Genthod, 4 février. - Comme père de 4 enfants, je n'ai pas confié l'éducation de mes enfants au bien nommé Département de l'instruction publique, mais leur instruction. Pour l'éducation, je considère que mon épouse et moi sommes mieux à même que quiconque de transmettre à nos enfants nos valeurs éthiques, même si très souvent les enseignants nous soutiennent dans cette direction.

Par ailleurs, comme électeur de gauche, je suis un peu troublé dans mon analyse politique. La droite néolibérale, qui prône une dégradation massive de la qualité de l'école publique (voire par ex. le fameux Livre blanc de M. de Pury et consorts), trouve comme alliés de circonstance certains syndicats ou partis de gauche qui font croire qu'une absence d'évaluation sérieuse des connaissances va offrir une meilleure égalité des chances.

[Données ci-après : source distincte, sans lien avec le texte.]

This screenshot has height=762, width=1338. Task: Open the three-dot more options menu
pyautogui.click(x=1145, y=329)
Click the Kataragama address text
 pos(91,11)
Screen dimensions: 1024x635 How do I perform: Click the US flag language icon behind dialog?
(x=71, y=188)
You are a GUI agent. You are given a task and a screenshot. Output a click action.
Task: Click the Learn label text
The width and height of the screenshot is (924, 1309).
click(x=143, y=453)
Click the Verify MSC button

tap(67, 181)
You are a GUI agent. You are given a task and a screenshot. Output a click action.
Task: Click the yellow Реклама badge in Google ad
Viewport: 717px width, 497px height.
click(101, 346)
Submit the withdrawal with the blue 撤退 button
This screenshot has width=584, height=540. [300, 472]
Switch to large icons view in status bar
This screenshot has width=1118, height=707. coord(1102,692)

Les partis de droite soutiennent une école républicaine avec évaluations régulières qui permettent de remédier aux lacunes de formation avant qu'il ne soit trop tard. Ce n'est qu'avec de solides bases en lecture, écriture et calcul que nos enfants ont peut-être des chances de s'en tirer dans un monde sans pitié qui préférerait disposer d'une main-d'œuvre peu formée, taillable et corvéable à merci plutôt que d'un peuple instruit et cultivé. Allez y comprendre quelque chose!